I know we are totally enthralled by our own weapons. And will not give up easily on this.

Sometimes I pray that the world would intervene against us, as the world intervened against Japan in WWII and turned them overnight from war mongerers to pacifists.

So that's where I'm coming from- those are my rose colored glasses that I choose to wear.

Ridiculous, I know. A pipe dream.

But we can always dream, right?

Just like the guy who buys a house this year at the top of the market and insists RE never goes down. We've all got our blind spots.

That the US coulg get off of bombs and back to "life", that's my dream.

Eleua said...

I agree with the "wouldn't it be nice" thoughts.

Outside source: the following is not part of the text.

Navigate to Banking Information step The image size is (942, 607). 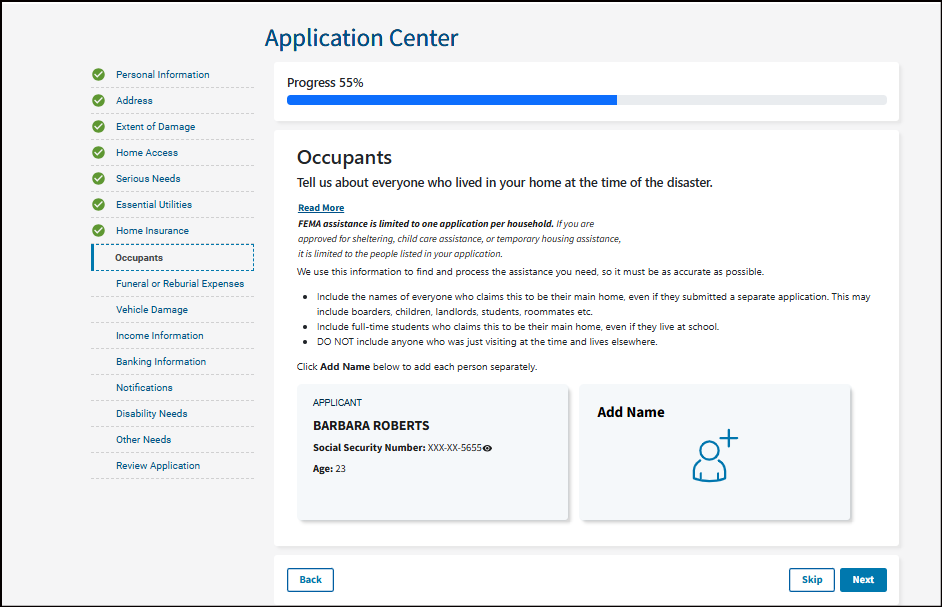(160, 362)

Unfortunately, the world doesn't work that way. Never has, never will.

It would appear that Iran is trying to commit suicide. Once they have a viable nuke program, Israel will take it out.

Guaranteed.

I saw an interview with one of the x-head-of-state for Israel (name escapes me), and he said that the one lesson they (Euro-Jews) learned from the Hitler was that when someone threatens your extinction, you take them seriously.

Iran continues to do that on a daily basis. It is breathtaking.

Israel has at least 200 nuclear warheads, and the ability to get them anywhere in the region. All the Arabs/Iranians combined would not amount to much against Israel - unless they were nuclear.

Take it to the bank that Iran and Israel are on a collision course. Will the US get involved? Yes.

Iran scares me because they are not Arabs. They are more European than Arab, and are much more promethean in their thinking (the Arab mind is completely fatalistic).

It will be interesting.

Anonymous said...

Seattle is going to be late into any financial situation. The city is primarily left brain dominant. Emotions do not see a pending boom any more than they see a bust. They will sustain a bubble beyond all rational evidence of its existence and will hold it more during its downfall.

I have numerous friends that are extremely aware of the bubble and the obvious evidence of a price reduction. They have been aware of it for a couple years now. But, that aside, they are currently shopping for a home. Not because of any rational reason but just because they have hit their patience limit. This kind of emotional thinking will only exacerbate the eventual.

The upside to this left brain dominance is that with all of these people thinking with the heart, the pain will be even greater causing the fall to eventually be even harder.

This bubble IS actually "unlike any other". How often did you hear people talk about the NASDAQ bubble before it popped? This bubble is now mainstream conversation. Because of that it will not follow a natural correction cycle.

Prepare for a long, windy, slow trail that emotionally picks up steam to its eventual double black diamond slope. People in this area will be hopping onto the trail the entire way even if they can see the cliff in front of them.

Eleua said...

Pepedaniels,

Great observation. FYI, Boeing is so passe' these days. Today's rain-soaked bubbleonians think it is Microsoft, tech, finance, and our own smugness that will save us. Somehow, being able to view water and mountains on a clear day, while choking in traffic will pay the mortgage. It's as if they think views pay cash dividends.

I can think of no uglier place then New York/Newark, yet it is one of the priciest areas of the nation.

One of my favorite proverbs is:

"Pride proceeds destruction, and a haughty man goes before a fall.

It's as if Solomon had Seattle in mind.

Anonymous said...

I'm curious on people's thoughts regarding political constraints on our market supply such as getting on application through the system or available buildable land due to growth policies. I am sure both sides to the issue have some thoughts, but after reading all of the posts, very little was said about both.